Looks pretty familiar yes? Welp... now we have arrived at the feminism portion of this blagging. Palin has been held by some, and most importantly herself, as a feminist. Since feminism has many schools of thought which all fight with each other and contradict one another, I can't help but agree that she could be called a feminist. If I can be frank though, she holds the same views as other neo-conservative men in politics which is probably why McCain got her in the VP slot for the Republican party way back when. There is no denying that she is neo-con as is Christine O'Donnell of the Teabaggers and some more of those crazy women on the Fox news who eat from the finger tips of Glenn Beck (ffs). The thing that is important to remember here is that truth is not important to them. All that is important is emotion and ignorance. Iraq doesn't have a WMD program? oh well, Saddam Hussein and Osama Bin Laden are practically brothers and so we should go to war. Did you know that the majority of Americans believes that there is a connection between Iraq and Al'Qaeda. In truth they hated each other... but if we're told over and over and over and over that there is a connection then that's all the public needs to believe it. To repeat what Baudrillard said, "a constant stream of appearances and references without any direct consequences to viewers or readers could eventually render the division between appearance and object indiscernible..." thus making us indifferent. But more importantly to neo-con politicians, when it comes to voting season it's important to know where the misinformation came from.

++++++++++++++++++++

→ To do
Reproduce the entire blog passage above about Sarah Palin and neo-conservative politics word for word.

→ Provided material
++++++++++++++++++++

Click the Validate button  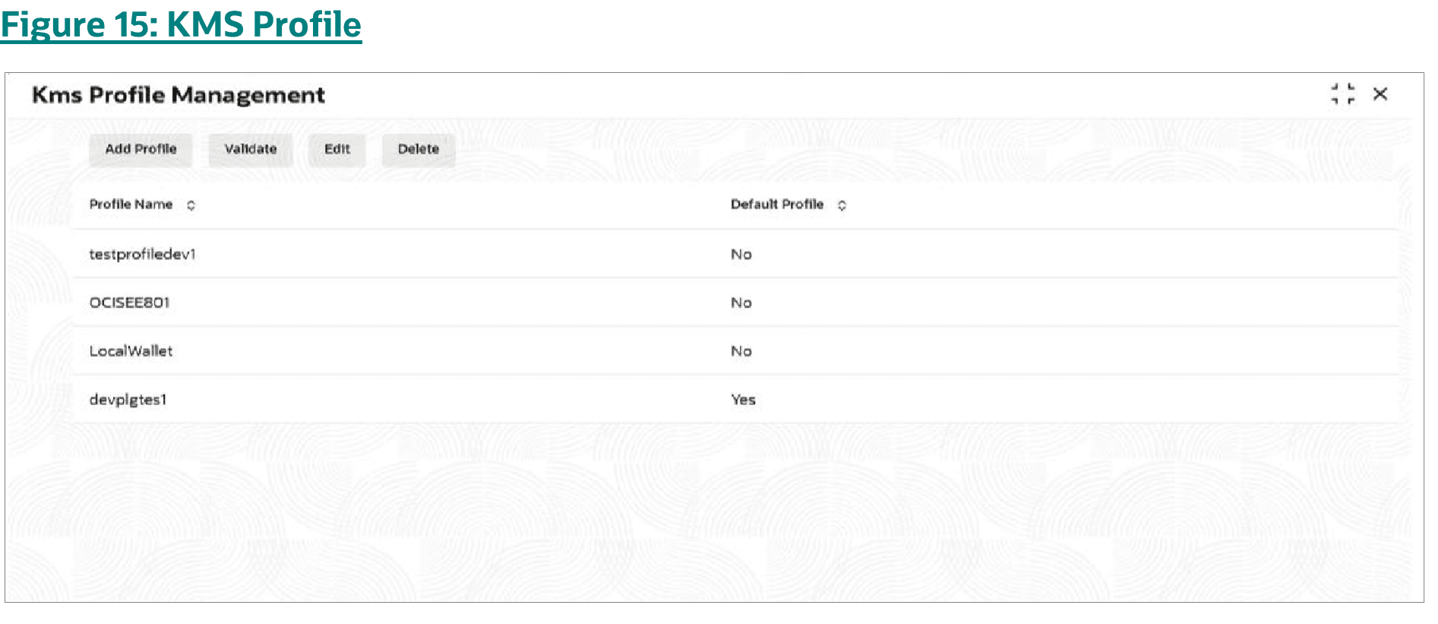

++++++++++++++++++++

→ Result for this task
Looks pretty familiar yes? Welp... now we have arrived at the feminism portion of this blagging. Palin has been held by some, and most importantly herself, as a feminist. Since feminism has many schools of thought which all fight with each other and contradict one another, I can't help but agree that she could be called a feminist. If I can be frank though, she holds the same views as other neo-conservative men in politics which is probably why McCain got her in the VP slot for the Republican party way back when. There is no denying that she is neo-con as is Christine O'Donnell of the Teabaggers and some more of those crazy women on the Fox news who eat from the finger tips of Glenn Beck (ffs). The thing that is important to remember here is that truth is not important to them. All that is important is emotion and ignorance. Iraq doesn't have a WMD program? oh well, Saddam Hussein and Osama Bin Laden are practically brothers and so we should go to war. Did you know that the majority of Americans believes that there is a connection between Iraq and Al'Qaeda. In truth they hated each other... but if we're told over and over and over and over that there is a connection then that's all the public needs to believe it. To repeat what Baudrillard said, "a constant stream of appearances and references without any direct consequences to viewers or readers could eventually render the division between appearance and object indiscernible..." thus making us indifferent. But more importantly to neo-con politicians, when it comes to voting season it's important to know where the misinformation came from.